[start Record list]

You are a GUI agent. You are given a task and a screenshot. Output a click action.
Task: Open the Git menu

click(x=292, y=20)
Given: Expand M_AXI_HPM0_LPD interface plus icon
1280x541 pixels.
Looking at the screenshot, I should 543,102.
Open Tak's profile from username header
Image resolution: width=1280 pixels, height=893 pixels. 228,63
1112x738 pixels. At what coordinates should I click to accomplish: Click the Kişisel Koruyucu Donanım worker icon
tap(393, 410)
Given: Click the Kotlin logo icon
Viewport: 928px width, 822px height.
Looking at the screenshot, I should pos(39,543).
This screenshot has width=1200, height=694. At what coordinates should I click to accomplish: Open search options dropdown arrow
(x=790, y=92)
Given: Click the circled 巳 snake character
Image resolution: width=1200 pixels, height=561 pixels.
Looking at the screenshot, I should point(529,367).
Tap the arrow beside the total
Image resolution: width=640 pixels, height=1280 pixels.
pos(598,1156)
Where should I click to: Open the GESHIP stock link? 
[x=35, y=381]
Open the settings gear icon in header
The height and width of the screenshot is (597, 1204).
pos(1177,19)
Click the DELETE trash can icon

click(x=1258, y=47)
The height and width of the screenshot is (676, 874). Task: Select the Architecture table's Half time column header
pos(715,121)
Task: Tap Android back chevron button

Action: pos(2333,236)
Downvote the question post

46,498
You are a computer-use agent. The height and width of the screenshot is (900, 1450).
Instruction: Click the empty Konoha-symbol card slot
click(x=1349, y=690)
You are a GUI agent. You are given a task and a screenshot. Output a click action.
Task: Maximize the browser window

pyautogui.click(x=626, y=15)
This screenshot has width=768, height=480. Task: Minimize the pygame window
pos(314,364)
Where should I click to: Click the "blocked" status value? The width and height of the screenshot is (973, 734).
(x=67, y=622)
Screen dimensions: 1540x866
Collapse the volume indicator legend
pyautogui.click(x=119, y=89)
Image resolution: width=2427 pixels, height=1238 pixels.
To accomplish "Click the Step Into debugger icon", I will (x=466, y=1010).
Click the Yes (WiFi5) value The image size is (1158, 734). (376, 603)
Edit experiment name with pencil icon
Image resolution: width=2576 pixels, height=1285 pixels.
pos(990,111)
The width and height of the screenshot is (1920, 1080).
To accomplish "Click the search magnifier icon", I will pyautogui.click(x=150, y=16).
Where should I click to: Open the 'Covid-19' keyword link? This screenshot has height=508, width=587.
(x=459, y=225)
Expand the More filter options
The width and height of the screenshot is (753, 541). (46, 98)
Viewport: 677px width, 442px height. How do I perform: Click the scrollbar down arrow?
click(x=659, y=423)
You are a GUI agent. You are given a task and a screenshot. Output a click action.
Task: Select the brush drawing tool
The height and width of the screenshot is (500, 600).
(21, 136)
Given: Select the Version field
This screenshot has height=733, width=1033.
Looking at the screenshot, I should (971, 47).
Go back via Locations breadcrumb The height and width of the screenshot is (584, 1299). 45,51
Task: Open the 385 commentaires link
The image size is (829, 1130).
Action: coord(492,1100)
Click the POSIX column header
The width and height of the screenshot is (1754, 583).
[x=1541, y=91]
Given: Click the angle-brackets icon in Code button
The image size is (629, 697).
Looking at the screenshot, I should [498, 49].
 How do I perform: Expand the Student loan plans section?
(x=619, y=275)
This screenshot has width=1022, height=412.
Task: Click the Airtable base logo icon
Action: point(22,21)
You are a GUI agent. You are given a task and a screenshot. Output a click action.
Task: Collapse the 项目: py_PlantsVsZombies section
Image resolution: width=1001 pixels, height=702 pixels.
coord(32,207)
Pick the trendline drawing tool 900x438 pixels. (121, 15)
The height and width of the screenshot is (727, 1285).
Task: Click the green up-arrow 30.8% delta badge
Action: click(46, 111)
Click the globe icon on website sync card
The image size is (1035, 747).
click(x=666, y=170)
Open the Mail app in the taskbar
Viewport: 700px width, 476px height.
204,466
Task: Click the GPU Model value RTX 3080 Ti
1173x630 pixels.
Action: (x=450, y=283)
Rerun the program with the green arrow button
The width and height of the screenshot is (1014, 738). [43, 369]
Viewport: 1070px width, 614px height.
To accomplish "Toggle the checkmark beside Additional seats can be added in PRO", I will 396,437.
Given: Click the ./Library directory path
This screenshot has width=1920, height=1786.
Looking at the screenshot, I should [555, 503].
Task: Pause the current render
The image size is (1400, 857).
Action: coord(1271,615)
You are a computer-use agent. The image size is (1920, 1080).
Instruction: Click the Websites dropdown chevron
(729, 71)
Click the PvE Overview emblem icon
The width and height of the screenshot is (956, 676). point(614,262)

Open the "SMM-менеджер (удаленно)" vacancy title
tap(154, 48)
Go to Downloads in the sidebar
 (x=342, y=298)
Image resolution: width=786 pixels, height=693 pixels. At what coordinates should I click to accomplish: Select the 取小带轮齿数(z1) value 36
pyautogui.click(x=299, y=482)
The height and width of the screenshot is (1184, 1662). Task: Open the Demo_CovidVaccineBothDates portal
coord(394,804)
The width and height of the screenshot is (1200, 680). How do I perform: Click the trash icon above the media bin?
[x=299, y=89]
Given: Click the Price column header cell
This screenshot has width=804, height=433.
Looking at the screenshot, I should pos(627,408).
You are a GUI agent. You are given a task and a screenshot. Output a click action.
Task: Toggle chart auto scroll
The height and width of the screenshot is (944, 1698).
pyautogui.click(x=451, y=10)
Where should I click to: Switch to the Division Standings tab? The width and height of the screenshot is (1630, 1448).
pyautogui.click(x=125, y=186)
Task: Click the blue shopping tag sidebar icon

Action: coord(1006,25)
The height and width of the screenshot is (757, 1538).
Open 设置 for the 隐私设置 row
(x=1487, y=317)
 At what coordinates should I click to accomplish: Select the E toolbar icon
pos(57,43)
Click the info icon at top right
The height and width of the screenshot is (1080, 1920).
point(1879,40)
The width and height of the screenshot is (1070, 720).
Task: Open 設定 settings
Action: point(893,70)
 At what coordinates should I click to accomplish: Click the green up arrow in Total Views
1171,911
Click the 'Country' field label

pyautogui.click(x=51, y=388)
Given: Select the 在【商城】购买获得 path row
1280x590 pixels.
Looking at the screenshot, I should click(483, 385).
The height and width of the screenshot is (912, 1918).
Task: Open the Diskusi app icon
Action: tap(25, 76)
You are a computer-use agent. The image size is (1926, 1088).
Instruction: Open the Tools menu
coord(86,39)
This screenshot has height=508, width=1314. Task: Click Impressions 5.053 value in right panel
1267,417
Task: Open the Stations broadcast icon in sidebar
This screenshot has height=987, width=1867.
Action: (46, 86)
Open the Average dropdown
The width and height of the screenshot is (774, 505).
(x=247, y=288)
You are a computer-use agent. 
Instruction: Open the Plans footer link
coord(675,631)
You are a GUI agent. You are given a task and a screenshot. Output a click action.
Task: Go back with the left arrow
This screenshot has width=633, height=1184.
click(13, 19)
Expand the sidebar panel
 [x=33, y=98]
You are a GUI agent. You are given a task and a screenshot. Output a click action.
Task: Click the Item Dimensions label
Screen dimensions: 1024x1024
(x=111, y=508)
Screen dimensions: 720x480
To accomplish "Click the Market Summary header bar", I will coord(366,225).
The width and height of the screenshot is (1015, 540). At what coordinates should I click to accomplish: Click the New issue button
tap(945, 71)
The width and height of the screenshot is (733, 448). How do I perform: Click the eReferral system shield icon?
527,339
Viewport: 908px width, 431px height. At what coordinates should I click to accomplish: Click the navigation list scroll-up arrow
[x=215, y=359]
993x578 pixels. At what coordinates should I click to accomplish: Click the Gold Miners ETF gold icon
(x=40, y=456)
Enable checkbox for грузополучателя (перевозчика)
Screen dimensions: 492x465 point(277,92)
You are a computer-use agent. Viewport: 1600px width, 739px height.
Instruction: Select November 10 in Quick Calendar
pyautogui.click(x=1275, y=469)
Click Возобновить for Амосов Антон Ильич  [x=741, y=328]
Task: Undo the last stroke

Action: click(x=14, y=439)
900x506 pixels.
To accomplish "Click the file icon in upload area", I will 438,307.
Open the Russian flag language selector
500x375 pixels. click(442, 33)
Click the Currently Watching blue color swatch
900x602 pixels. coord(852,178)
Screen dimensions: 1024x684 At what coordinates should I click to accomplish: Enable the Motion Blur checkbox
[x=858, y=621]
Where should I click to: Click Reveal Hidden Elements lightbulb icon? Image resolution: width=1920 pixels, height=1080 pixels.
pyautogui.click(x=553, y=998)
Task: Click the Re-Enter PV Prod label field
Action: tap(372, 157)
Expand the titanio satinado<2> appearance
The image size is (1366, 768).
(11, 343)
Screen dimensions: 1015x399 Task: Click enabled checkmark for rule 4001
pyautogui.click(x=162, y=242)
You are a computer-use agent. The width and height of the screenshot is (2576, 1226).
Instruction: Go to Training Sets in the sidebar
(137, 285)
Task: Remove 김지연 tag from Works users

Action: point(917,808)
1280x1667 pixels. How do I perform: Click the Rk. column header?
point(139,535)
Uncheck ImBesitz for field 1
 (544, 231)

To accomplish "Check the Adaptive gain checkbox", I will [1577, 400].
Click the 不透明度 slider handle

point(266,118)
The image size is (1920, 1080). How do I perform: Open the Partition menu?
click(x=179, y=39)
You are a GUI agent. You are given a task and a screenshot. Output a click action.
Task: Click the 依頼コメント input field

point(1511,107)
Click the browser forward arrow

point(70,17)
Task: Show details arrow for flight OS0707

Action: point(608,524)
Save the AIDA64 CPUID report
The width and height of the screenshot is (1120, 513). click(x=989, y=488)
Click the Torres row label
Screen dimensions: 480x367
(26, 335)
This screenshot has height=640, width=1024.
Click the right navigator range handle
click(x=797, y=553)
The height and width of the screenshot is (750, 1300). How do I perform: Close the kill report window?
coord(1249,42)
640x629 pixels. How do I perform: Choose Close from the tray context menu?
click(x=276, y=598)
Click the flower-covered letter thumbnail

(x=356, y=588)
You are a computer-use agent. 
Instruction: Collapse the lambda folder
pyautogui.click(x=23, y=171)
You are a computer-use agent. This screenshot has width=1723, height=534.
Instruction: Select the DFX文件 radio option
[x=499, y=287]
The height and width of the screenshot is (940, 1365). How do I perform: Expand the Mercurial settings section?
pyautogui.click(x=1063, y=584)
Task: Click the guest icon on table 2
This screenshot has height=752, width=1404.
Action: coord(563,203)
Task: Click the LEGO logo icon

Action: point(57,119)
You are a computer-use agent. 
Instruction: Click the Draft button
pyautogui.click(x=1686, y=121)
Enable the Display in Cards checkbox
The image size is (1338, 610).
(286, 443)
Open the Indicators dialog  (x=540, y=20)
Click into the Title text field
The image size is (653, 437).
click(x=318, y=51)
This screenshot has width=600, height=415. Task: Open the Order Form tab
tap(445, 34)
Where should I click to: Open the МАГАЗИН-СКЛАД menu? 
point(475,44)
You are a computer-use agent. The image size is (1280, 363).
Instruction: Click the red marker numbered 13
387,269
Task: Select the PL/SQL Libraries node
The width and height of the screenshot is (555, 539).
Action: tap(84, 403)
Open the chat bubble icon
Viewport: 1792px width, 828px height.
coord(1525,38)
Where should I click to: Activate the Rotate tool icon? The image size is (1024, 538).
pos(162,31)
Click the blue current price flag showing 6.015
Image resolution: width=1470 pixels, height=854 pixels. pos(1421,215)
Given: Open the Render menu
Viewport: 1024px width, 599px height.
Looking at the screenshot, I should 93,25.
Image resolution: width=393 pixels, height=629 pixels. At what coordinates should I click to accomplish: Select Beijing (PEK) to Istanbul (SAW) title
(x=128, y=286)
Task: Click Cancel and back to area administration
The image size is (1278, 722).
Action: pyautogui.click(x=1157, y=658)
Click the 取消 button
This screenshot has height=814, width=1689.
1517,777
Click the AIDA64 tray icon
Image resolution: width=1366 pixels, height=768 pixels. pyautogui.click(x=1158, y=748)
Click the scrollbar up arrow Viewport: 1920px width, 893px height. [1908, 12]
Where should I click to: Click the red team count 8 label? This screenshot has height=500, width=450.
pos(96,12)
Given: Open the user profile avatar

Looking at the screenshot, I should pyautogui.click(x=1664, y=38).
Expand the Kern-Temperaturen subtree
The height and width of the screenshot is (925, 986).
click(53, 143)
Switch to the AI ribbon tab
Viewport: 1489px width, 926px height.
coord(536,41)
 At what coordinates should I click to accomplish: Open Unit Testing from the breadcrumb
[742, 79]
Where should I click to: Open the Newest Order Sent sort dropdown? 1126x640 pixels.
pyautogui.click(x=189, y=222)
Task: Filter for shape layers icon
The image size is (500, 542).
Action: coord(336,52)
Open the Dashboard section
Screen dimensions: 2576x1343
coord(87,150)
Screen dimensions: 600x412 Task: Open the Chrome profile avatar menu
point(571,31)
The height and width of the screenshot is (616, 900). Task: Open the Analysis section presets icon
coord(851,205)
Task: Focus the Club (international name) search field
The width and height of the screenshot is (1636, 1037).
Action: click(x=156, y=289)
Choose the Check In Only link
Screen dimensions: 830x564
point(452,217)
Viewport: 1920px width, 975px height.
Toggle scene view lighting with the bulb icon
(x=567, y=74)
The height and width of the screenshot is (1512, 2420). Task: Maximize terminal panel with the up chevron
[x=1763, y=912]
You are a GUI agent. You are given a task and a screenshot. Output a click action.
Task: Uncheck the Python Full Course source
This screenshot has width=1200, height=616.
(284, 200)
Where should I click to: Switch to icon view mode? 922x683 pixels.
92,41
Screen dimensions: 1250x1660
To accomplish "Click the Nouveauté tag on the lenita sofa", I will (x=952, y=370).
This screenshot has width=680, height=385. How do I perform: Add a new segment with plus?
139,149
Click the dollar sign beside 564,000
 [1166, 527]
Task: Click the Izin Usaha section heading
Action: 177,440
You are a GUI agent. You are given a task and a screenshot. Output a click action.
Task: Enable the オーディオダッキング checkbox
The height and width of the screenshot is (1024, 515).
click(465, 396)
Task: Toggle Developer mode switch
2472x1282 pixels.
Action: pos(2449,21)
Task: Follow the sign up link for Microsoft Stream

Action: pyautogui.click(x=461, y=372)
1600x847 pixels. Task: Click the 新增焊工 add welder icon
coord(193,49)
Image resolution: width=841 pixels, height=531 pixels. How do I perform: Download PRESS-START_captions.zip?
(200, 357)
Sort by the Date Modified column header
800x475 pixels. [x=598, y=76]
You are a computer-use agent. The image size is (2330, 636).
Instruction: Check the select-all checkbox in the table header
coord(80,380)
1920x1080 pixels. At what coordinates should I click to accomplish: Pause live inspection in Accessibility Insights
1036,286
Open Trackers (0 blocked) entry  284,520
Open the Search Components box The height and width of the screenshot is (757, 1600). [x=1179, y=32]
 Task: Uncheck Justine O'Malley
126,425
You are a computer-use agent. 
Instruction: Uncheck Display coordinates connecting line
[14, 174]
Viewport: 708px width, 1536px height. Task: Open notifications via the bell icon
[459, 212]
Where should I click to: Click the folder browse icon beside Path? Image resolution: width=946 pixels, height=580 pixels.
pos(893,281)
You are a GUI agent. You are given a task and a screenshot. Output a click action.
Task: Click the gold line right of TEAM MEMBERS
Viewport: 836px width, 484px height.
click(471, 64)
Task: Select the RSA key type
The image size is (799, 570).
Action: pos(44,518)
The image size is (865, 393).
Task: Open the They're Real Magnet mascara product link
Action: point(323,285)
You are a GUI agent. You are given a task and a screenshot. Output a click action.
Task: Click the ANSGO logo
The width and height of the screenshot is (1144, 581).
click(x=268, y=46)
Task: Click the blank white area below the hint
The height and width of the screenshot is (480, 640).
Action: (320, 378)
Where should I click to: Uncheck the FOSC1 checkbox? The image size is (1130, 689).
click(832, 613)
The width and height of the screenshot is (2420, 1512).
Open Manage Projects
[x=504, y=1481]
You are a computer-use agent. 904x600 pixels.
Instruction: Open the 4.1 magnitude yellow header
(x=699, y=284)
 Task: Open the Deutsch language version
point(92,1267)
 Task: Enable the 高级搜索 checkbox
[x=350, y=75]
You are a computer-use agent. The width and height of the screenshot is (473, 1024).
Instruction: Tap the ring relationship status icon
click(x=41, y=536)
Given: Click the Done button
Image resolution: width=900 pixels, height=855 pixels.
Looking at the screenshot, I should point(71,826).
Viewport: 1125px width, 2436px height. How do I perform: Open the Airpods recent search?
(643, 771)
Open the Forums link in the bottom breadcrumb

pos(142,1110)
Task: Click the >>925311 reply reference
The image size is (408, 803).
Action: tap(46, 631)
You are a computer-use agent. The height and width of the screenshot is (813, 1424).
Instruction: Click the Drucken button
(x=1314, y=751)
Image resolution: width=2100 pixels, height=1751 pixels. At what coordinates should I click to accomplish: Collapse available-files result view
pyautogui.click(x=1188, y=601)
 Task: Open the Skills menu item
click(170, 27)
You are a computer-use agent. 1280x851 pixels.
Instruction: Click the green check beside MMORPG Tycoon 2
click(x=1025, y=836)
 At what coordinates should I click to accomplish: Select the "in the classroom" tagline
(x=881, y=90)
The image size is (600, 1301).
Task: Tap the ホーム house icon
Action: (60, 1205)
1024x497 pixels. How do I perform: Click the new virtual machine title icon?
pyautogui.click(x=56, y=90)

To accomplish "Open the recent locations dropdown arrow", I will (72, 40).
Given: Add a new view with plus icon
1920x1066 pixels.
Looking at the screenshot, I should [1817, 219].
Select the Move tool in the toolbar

[end Record list]

§ Exercise description
Put the stretch from the line containing "Given: Open the user profile avatar" through the line containing "pyautogui.click(x=189, y=222)" into a Markdown table with the columns "No." and "Line," numbering each row and leaving out blank lines.

§ Exercise response
| No. | Line |
|---|---|
| 1 | Given: Open the user profile avatar |
| 2 | Looking at the screenshot, I should pyautogui.click(x=1664, y=38). |
| 3 | Expand the Kern-Temperaturen subtree |
| 4 | The height and width of the screenshot is (925, 986). |
| 5 | click(53, 143) |
| 6 | Switch to the AI ribbon tab |
| 7 | Viewport: 1489px width, 926px height. |
| 8 | coord(536,41) |
| 9 |  At what coordinates should I click to accomplish: Open Unit Testing from the breadcrumb |
| 10 | [742, 79] |
| 11 | Where should I click to: Open the Newest Order Sent sort dropdown? 1126x640 pixels. |
| 12 | pyautogui.click(x=189, y=222) |